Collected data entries
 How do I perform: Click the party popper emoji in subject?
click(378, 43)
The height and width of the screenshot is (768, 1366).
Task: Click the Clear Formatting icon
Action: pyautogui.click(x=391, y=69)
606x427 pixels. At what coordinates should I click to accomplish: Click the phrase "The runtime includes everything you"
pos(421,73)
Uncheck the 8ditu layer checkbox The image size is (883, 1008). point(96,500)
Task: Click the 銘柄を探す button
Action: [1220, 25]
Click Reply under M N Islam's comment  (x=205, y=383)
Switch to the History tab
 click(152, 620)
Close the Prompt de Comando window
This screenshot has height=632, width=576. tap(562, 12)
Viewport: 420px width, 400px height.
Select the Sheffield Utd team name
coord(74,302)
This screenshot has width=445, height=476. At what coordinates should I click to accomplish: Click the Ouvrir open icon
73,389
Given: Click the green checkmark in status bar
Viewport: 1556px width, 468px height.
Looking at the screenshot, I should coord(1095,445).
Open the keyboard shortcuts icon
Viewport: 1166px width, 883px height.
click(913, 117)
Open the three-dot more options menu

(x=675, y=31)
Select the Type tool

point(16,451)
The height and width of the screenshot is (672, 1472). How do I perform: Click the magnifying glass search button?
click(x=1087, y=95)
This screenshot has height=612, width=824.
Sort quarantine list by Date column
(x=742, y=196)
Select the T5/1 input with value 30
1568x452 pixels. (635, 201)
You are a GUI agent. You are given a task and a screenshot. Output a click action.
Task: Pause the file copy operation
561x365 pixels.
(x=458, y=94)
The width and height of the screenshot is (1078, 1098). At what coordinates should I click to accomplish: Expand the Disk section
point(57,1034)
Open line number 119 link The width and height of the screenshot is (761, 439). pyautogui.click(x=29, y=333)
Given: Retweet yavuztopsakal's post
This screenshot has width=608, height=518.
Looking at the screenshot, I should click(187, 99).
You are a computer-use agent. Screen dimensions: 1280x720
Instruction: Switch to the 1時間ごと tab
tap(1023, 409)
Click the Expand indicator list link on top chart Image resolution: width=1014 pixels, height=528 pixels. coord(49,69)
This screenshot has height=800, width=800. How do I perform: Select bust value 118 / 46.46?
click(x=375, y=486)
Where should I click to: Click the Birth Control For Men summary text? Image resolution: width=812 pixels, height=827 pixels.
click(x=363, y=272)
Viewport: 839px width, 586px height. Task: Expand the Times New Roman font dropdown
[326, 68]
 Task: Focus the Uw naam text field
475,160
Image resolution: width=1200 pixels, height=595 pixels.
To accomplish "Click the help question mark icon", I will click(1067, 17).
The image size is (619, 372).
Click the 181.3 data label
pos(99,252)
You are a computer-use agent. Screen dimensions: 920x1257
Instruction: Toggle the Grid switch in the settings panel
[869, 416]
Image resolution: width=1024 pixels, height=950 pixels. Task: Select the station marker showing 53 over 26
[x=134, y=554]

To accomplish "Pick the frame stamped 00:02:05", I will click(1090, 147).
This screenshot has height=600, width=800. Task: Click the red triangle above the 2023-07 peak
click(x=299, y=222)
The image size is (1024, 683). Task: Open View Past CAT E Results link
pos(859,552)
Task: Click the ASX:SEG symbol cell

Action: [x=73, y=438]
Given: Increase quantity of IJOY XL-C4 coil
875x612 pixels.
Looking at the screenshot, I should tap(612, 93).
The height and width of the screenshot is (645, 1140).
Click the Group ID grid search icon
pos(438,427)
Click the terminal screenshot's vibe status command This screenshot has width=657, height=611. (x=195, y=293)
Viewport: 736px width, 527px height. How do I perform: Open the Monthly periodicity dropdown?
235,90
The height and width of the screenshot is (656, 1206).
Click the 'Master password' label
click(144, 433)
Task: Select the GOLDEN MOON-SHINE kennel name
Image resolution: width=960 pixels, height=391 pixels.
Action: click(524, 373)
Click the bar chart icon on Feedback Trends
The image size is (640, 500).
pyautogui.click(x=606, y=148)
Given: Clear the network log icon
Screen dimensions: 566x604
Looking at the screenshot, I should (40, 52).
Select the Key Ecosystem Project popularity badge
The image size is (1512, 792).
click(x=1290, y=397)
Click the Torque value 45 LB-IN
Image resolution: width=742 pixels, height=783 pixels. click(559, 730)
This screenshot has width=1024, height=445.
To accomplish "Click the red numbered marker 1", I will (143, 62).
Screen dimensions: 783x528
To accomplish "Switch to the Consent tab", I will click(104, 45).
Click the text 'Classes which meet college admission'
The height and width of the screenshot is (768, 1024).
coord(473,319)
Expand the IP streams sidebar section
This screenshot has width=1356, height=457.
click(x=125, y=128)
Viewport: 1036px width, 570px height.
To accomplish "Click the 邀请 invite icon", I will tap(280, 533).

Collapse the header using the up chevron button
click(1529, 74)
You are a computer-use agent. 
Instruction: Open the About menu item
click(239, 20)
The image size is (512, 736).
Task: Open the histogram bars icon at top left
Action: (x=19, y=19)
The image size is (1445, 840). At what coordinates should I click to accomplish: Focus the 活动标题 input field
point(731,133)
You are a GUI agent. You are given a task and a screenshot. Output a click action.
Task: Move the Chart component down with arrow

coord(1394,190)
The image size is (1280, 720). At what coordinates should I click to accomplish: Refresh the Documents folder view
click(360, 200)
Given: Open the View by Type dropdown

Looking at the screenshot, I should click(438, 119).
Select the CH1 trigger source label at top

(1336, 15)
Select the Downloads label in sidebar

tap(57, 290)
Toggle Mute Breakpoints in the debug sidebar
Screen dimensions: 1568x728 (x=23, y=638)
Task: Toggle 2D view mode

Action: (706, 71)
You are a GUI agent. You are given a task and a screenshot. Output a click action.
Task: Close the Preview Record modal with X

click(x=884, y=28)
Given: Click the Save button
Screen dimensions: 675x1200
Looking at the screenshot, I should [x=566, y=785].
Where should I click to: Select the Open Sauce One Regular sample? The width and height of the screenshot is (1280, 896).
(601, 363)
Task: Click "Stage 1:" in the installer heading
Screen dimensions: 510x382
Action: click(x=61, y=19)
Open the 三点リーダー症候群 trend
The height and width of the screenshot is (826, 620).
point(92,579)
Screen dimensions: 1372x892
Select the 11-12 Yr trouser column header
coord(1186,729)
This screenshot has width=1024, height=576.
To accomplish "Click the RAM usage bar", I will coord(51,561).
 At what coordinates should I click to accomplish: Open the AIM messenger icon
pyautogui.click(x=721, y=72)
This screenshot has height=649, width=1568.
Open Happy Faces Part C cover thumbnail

> _What to produce_
Show all lines in the entries above where the string "status" appears.

> _Reply to the task_
Given: Click the green checkmark in status bar
Click the terminal screenshot's vibe status command This screenshot has width=657, height=611. (x=195, y=293)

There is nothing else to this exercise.